***** DATA

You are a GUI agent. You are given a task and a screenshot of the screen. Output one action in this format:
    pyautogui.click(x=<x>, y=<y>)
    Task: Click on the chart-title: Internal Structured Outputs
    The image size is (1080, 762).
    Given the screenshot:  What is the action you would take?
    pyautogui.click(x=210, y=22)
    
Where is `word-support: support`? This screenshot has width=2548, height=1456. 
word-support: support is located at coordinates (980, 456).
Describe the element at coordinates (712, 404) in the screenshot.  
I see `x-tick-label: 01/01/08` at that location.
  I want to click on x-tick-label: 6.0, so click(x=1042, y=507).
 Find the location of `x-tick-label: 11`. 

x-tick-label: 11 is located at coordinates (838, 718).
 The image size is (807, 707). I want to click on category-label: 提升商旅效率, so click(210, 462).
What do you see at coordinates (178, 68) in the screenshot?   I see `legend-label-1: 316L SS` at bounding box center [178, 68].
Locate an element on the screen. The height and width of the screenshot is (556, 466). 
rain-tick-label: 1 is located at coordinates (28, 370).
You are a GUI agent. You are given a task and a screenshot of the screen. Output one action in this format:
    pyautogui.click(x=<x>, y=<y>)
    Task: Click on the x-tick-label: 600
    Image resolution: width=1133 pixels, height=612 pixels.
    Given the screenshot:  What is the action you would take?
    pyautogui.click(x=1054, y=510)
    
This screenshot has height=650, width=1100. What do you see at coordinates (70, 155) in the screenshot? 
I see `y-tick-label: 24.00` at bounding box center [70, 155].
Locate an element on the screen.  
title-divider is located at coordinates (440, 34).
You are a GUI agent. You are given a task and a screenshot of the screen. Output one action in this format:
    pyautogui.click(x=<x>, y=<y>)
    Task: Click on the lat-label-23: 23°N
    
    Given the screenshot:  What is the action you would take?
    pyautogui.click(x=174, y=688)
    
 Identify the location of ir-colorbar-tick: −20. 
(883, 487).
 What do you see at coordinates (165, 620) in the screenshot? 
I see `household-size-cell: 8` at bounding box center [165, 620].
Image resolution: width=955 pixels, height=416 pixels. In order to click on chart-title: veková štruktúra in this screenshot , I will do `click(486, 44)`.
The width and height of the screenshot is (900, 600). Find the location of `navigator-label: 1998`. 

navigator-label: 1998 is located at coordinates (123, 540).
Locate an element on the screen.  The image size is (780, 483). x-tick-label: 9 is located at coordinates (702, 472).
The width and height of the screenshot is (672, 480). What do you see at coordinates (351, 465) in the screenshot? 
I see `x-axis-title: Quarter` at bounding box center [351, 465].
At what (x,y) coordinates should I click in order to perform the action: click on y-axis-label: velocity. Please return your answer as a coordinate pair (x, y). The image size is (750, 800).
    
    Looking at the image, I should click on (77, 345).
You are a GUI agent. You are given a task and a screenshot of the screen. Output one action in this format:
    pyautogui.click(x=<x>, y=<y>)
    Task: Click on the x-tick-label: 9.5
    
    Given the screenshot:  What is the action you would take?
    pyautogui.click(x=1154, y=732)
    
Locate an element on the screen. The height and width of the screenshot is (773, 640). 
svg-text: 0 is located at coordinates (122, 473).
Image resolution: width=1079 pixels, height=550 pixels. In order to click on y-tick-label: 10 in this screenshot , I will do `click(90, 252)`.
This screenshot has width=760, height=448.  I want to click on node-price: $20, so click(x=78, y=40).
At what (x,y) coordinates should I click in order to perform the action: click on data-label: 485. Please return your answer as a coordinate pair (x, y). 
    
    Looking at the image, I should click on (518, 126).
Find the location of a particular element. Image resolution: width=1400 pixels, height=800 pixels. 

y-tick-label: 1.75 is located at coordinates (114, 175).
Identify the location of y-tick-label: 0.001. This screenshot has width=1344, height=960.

**********

Reproduce, word for word, the lines of the records above, starting at the line that contains "This screenshot has height=650, width=1100." and ending at the line that contains "svg-text: 0 is".

== SOLUTION TO THE EXERCISE ==
This screenshot has height=650, width=1100. What do you see at coordinates (70, 155) in the screenshot? 
I see `y-tick-label: 24.00` at bounding box center [70, 155].
Locate an element on the screen.  
title-divider is located at coordinates (440, 34).
You are a GUI agent. You are given a task and a screenshot of the screen. Output one action in this format:
    pyautogui.click(x=<x>, y=<y>)
    Task: Click on the lat-label-23: 23°N
    
    Given the screenshot:  What is the action you would take?
    pyautogui.click(x=174, y=688)
    
 Identify the location of ir-colorbar-tick: −20. 
(883, 487).
 What do you see at coordinates (165, 620) in the screenshot? 
I see `household-size-cell: 8` at bounding box center [165, 620].
Image resolution: width=955 pixels, height=416 pixels. In order to click on chart-title: veková štruktúra in this screenshot , I will do `click(486, 44)`.
The width and height of the screenshot is (900, 600). Find the location of `navigator-label: 1998`. 

navigator-label: 1998 is located at coordinates (123, 540).
Locate an element on the screen.  The image size is (780, 483). x-tick-label: 9 is located at coordinates (702, 472).
The width and height of the screenshot is (672, 480). What do you see at coordinates (351, 465) in the screenshot? 
I see `x-axis-title: Quarter` at bounding box center [351, 465].
At what (x,y) coordinates should I click in order to perform the action: click on y-axis-label: velocity. Please return your answer as a coordinate pair (x, y). The image size is (750, 800).
    
    Looking at the image, I should click on (77, 345).
You are a GUI agent. You are given a task and a screenshot of the screen. Output one action in this format:
    pyautogui.click(x=<x>, y=<y>)
    Task: Click on the x-tick-label: 9.5
    
    Given the screenshot:  What is the action you would take?
    pyautogui.click(x=1154, y=732)
    
Locate an element on the screen. The height and width of the screenshot is (773, 640). 
svg-text: 0 is located at coordinates (122, 473).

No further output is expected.